Истомин не сводит с Резенской глаз. Да и как их можно сейчас оторвать, если она прекрасна? Раскрасневшаяся, полная спокойствия и света, кажется, что она знает о Питере все. Смешные, горькие, страшные и просто человеческие истории, связанные почти с каждым домом, что встречаются у них на пути, вылетают из ее уст с невероятной скоростью…
Даринка слушает и не мешает, в открытую любуясь подругой, нисколько не испытывая зависти. Ей сейчас хорошо, как никогда. Спокойно. Радостно. Светло. Никогда особенно не интересовавшаяся историей своего разлюбезного государства, она поражена. По — настоящему. Очень многое она слышит впервые. И искренне восхищается той, что все это хранит в своей белокурой, такой красивой голове.
Но восхищения, как оказалось, тоже бывает много. Через четыре часа несмолкаемой экскурсии Даринка, как ни стыдно ей было это признавать, заскучала. Нет, не заскучала. Утомилась. Перестала воспринимать информацию. Пресытилась. Она все чаще зевала, отходила от Резенской и Истомина, наивно предполагая, что они не замечают, как Даринка морщится и нетерпеливо переступает с ноги на ногу, как норовистая скаковая лошадка.
— Я думаю, пора сделать перерыв, — наконец предложил Истомин, внимательно оглядев уставшую Дарину, — может, вместо пищи духовной, наконец, что — нибудь плотненько перекусим?
Ах, если бы знала Горянова, как у нее загорелись глаза от внезапно появившейся перспективы, то она не стала бы столь поспешно и радостно соглашаться. Потому что, на самом деле, это выглядело очень мило, но как — то слишком по — детски, словно Горянова сбросила лет этак десять и превратилась в восторженную, угловатую девицу раннего пубертатного периода. Истомин с Резенской предпочли разительные перемены в ее облике вежливо не заметить, но все — таки обменялись понимающими взглядами и спрятали улыбки. Компания направилась вверх по улице, там, недалеко от Площади Восстания, был славный ресторан кавказской кухни под смешным названием «Баклажан». Это вводящее во грех чревоугодия заведение встретило их уютом, домашним вином и соленьями, заполонившими все стены, и сумасшедшими пряными запахами. У компании, нагулявшей на свежем воздухе зверский аппетит, потекли слюнки. Они заняли приятный столик в конце зала у окна. Обычно довольно сдержанная и неприхотливая в еде, Горянова сразу поназаказала всего и столько, что Резенская не удержалась и ехидно предположила, что если Даринка всегда так ест и не полнеет, то ей стоит запатентовать особую технологию питания, переводящую излишества энергии в длину ног.

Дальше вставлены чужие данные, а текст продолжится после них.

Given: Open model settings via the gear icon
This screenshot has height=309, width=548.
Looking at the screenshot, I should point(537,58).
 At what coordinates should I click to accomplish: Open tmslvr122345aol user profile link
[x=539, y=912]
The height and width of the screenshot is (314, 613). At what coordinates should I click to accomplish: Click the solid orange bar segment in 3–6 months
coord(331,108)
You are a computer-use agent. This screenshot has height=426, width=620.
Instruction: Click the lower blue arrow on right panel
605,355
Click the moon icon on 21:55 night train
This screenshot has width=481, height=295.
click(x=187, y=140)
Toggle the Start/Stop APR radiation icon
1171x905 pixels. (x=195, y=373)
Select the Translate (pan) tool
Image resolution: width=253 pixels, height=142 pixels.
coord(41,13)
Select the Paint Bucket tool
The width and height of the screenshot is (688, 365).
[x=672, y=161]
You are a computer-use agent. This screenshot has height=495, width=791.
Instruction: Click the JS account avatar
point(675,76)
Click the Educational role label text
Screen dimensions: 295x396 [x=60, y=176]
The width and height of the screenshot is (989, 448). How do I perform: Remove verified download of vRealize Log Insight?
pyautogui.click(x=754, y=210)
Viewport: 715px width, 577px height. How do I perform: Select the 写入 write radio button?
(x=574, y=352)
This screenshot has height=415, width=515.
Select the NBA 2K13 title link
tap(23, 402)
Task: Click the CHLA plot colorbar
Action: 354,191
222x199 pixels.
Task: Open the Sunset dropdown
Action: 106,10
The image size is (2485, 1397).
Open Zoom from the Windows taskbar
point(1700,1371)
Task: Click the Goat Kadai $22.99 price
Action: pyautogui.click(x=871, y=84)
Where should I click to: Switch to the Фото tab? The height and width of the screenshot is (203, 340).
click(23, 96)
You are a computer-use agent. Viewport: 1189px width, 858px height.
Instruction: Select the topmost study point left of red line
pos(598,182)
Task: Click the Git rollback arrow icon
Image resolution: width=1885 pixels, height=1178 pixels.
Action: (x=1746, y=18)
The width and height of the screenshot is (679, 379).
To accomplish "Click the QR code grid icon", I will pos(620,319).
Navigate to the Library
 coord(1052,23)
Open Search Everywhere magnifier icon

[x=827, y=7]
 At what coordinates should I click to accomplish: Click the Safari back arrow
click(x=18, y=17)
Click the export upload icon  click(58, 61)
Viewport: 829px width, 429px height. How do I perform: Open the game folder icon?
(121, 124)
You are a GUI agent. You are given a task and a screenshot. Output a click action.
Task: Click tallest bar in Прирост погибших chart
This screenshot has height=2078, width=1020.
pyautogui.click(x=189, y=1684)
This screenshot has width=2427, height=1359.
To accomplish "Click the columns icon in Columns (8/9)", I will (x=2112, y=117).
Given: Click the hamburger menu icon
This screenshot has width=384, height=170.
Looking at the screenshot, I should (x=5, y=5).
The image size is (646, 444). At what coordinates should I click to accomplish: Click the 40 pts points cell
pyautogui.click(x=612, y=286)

На что Даринка в долгу не осталась:
— Резенская, это ты пыталась мне комплимент сделать или так, прикололась по ходу? Если второе, то выкуси! Я, например, совершенно горда своим прекрасным для возраста поздней юности метаболизмом! А ты вообще со своей эфемерностью просто мечта сквалыги, вероятно полагающего, что, в силу отсутствия аппетита, ты будешь обходиться своему избраннику недорого.
— Умеешь ты, Дарин, витиевато и с претензией говорить гадости! — не смутилась Лиличка, — но к, счастью, все сказанное тобой ко мне не относится. Я вполне в силах заплатить за себя и не претендую на то, чтобы меня содержали!
Резенская не собиралась отдавать Горяновой пальму первенства.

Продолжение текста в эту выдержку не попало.